* **Trecho**:
>>>>>

No mesmo ambiente há uma filial do café Suplicy, com cadeiras de Philippe Starck, em que se servem como cortesia cafés, pãezinhos e até sorvetes. Ao lado estão as salas de massagem (onde se aplica a “técnica linfo-energética de base chinesa, para cicatrizações, edemas ou dores”); as salas VIP, com ducha (“para clientes que vêm de fora de SP”); e, próximo ao primeiro consultório, um estúdio de fotografia. “Realizamos um ensaio fotográfico ao fim do tratamento, para que a transformação seja um divisor de águas na vida do paciente”, diz Mariana Capatto, ex-assessora do cabeleireiro Wanderley Nunes e agora encarregada do marketing do “ateliê”.
Até o momento de se sentar para ser examinado, o paciente já foi atendido por duas recepcionistas, um garçom, uma auxiliar, uma RP e a especialista em marketing: como a estrela de uma comédia romântica dos anos 50, o dentista surge quando todo o elenco já está em cena. Doutora Tatiana Welker, 25, é bonita, sorridente e está maquiada com uma espessa camada de base em tom bronze. Conta que era modelo e promoter e foi trabalhar na clínica depois de conhecer os donos em uma festa na boate Disco. “Fiz o aniversário de um deles, que era meu amigo na faculdade, e conheci os “Marcelos”.”
Os “Marcelos” Kyrillos e Moreira, ambos com 41, são os sócios precursores da clínica, que abriu há cerca de 20 anos, em Diadema, migrou para o Brooklin e há dois meses está na Vila Nova Conceição. Depois de examinar os dentes do repórter, que não se apresentou como tal, eles dizem que sua “saúde oral” é muito boa: aí, abrem um livro de capa dura com fotos de clientes lindas, sorrindo “antes e depois”, em transformações impactantes.
Na lateral da cadeira, há uma tela de computador que o paciente pode acessar (de boca aberta, enquanto o dentista explora um dente com a broca) por um teclado colocado em seu colo. O fundo de tela são pacientes famosos: estão lá Flávia Alessandra, Daniella Cicarelli e Guilherme Berenguer. “É importante a visibilidade para nós”, explica Mariana.

<<<<<

* **Tarefa A**: Segundo o trecho, em que cidade a clínica abriu há cerca de 20 anos?
* **Tarefa B**: Transforme em lista o parágrafo do trecho que começa com Os “Marcelos” Kyrillos e Moreira, conservando os fatos principais.

* **Dados**:
>>>>>

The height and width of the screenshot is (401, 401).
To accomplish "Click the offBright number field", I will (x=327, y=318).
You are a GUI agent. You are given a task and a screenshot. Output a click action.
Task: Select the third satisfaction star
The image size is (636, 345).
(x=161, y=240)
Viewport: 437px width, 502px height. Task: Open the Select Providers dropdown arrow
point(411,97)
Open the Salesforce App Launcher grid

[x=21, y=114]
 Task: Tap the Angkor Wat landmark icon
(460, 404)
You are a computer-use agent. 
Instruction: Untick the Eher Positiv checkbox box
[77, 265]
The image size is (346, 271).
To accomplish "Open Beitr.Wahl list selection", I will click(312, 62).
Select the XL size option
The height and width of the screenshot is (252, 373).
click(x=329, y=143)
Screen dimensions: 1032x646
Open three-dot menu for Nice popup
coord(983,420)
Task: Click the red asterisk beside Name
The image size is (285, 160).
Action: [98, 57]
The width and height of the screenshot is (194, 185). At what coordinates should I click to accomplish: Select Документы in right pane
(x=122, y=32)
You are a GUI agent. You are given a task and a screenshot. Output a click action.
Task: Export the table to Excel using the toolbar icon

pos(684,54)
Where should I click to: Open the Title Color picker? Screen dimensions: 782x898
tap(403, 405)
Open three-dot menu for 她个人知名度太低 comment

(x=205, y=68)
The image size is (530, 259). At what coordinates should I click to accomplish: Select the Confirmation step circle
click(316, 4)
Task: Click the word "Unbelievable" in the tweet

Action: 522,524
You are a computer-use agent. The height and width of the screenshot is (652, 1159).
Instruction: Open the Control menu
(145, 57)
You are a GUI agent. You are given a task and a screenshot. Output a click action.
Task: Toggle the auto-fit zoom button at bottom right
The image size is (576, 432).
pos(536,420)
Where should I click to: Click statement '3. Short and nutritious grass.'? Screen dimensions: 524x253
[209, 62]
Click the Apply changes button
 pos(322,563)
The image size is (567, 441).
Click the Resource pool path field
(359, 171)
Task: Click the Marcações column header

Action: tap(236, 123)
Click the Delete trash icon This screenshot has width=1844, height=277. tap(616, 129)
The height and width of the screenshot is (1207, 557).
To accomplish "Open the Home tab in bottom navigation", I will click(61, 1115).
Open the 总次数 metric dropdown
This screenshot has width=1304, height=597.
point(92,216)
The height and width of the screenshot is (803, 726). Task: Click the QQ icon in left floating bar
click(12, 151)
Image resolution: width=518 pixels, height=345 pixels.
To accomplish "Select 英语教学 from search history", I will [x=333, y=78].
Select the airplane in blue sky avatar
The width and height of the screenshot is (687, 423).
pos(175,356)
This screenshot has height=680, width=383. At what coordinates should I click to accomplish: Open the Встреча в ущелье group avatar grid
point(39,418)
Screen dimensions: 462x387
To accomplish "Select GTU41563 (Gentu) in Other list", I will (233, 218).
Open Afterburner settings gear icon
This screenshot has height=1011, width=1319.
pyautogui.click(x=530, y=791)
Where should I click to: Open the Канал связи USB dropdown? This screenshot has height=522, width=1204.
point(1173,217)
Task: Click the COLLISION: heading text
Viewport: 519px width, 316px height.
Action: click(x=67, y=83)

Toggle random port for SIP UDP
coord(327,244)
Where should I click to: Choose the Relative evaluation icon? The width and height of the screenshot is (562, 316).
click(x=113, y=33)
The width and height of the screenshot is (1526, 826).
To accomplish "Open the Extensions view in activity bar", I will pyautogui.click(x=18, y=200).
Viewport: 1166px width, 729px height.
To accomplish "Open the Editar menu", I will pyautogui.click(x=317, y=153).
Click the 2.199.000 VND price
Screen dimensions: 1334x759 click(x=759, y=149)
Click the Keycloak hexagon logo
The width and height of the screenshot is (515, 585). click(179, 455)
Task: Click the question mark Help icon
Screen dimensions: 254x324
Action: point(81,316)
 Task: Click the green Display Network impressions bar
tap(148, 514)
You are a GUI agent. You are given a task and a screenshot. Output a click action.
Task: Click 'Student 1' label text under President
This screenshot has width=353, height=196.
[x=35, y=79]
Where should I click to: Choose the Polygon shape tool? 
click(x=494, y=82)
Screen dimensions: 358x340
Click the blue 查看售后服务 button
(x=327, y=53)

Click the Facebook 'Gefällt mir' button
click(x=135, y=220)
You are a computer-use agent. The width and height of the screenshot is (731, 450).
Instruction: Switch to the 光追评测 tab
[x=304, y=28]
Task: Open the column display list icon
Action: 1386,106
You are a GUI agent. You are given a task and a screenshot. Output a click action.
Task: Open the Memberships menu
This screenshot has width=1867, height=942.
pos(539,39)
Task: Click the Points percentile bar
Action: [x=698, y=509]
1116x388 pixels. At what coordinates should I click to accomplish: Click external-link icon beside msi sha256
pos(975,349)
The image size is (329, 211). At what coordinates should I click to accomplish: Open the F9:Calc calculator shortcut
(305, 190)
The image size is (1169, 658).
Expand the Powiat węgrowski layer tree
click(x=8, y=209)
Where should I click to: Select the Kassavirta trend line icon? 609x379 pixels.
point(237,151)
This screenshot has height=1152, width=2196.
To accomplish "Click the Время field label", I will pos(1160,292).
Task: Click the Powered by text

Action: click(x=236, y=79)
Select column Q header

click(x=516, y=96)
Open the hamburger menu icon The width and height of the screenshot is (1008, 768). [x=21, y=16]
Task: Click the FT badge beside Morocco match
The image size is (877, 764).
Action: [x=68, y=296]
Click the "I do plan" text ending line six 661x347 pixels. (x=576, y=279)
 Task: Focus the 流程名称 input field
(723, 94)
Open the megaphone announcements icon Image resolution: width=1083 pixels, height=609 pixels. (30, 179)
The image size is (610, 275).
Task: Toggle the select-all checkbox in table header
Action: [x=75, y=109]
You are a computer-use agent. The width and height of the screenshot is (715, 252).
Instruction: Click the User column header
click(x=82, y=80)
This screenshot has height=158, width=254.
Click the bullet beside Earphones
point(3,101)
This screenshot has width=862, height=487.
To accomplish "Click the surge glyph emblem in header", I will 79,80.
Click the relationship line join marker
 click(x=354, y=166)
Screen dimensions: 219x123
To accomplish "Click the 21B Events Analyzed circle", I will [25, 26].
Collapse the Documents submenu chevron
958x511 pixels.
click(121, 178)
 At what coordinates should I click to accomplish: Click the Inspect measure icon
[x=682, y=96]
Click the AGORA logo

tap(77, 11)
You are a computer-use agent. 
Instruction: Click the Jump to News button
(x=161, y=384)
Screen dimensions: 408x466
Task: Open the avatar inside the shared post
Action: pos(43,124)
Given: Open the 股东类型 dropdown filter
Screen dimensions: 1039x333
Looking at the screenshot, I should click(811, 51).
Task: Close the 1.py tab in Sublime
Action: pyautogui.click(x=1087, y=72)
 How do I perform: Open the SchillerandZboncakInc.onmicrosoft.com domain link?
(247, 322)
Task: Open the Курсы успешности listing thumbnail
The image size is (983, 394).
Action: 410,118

<<<<<

* **Resposta A**: Em Diadema.

* **Resposta B**:
- Os sócios precursores da clínica são os “Marcelos” Kyrillos e Moreira, ambos com 41 anos.
- A clínica abriu há cerca de 20 anos em Diadema, migrou para o Brooklin e há dois meses está na Vila Nova Conceição.
- Depois de examinar os dentes do repórter, que não se apresentou como tal, os sócios disseram que sua saúde oral era muito boa.
- Em seguida, abriram um livro de capa dura com fotos de “antes e depois” de clientes.